That’s because each additional hour of sleep children get at night is associated with a lower body weight, more lean muscle mass and less accumulation of sugars in the blood, researchers report in Pediatrics. Obesity and elevated blood sugar are risk factors for type 2 diabetes, which happens when the body can’t properly use or make enough of the hormone insulin to convert blood sugar into energy.
“These findings suggest increasing sleep duration could offer a simple, cost-effective approach to reducing levels of body fat and type 2 diabetes risk early in life,” senior study author Christopher Owen of St.
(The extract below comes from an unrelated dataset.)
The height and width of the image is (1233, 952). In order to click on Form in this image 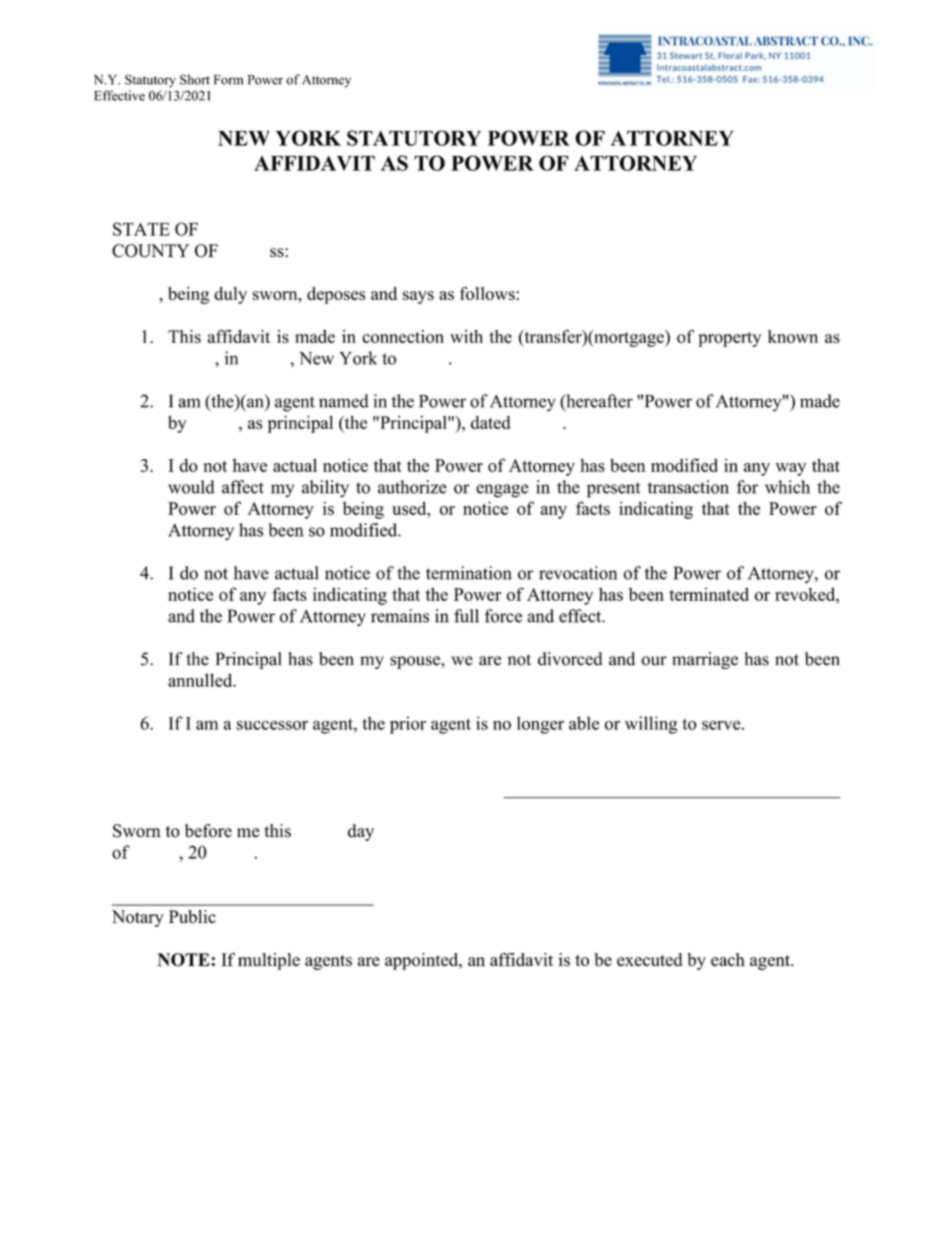, I will do `click(228, 80)`.
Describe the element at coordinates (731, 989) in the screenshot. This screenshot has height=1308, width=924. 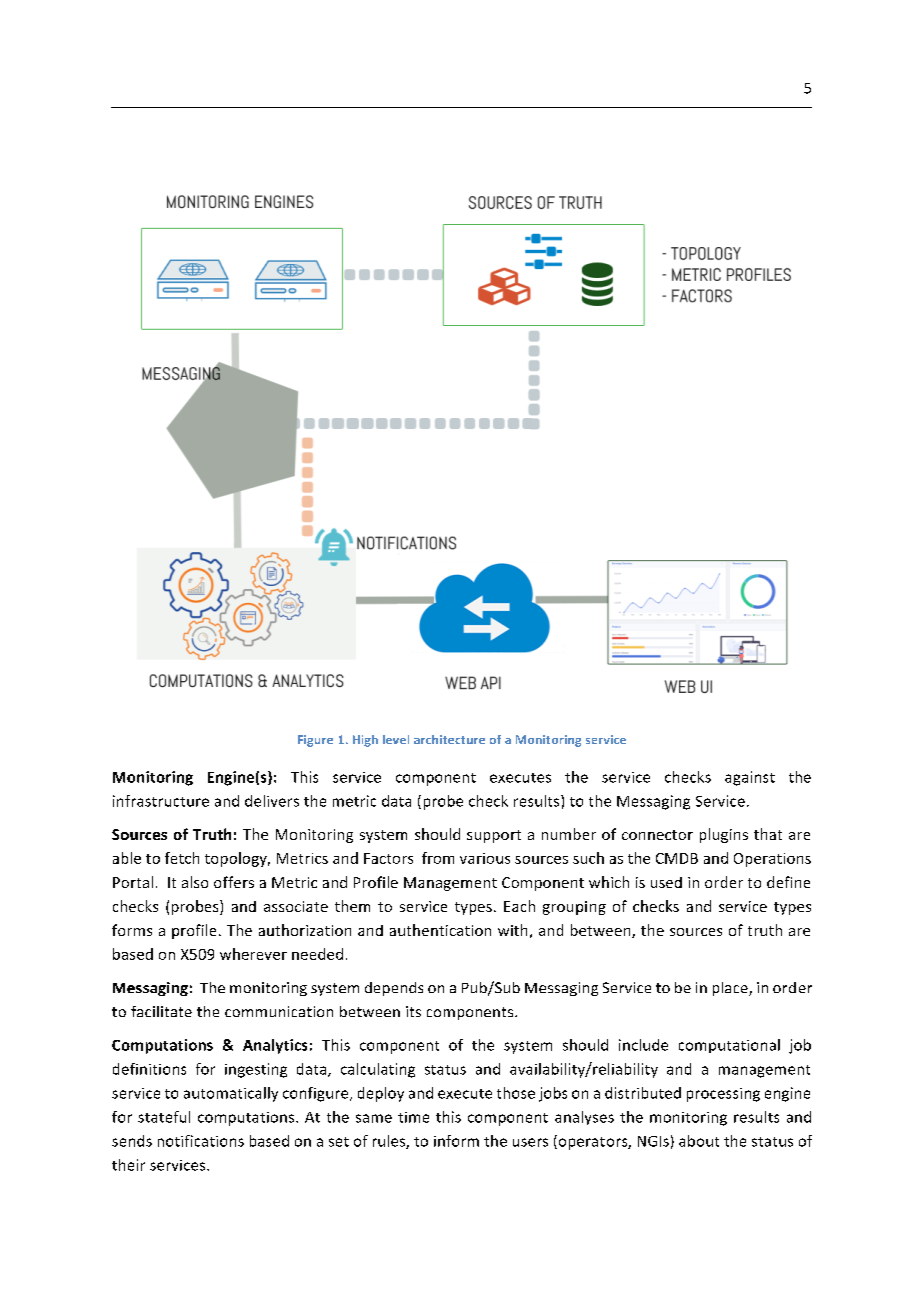
I see `place` at that location.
George’s, University of London, said by email.
Kids 6 to 12 years old should get 9 to 12 hours of sleep a night, according to the American Academy of Pediatrics. Children who got less sleep in the study were more likely to have a risk factor for diabetes known as insulin resistance, when the body doesn’t respond normally to the hormone . They were also more likely to be extremely overweight or obese and have more body fat, the study also found.
“When kids are going to bed very late or sleeping on an irregular schedule, they may also be skipping meals, eating at irregular times, or be less likely to exercise during the day,” according to Stacey Simon, a pediatric sleep psychologist at the University of Colorado Anschutz Medical Campus and Children’s Hospital Colorado.
Insufficient sleep can affect levels of hormones that control appetite, making kids hungrier and increasing cravings for sweet and salty snacks, said James Gangwisch, a psychiatry researcher at Columbia University in New York who wasn’t involved in the study.“Getting enough sleep helps keep our appetite in check and is protective against insulin resistance,” Gangwisch added.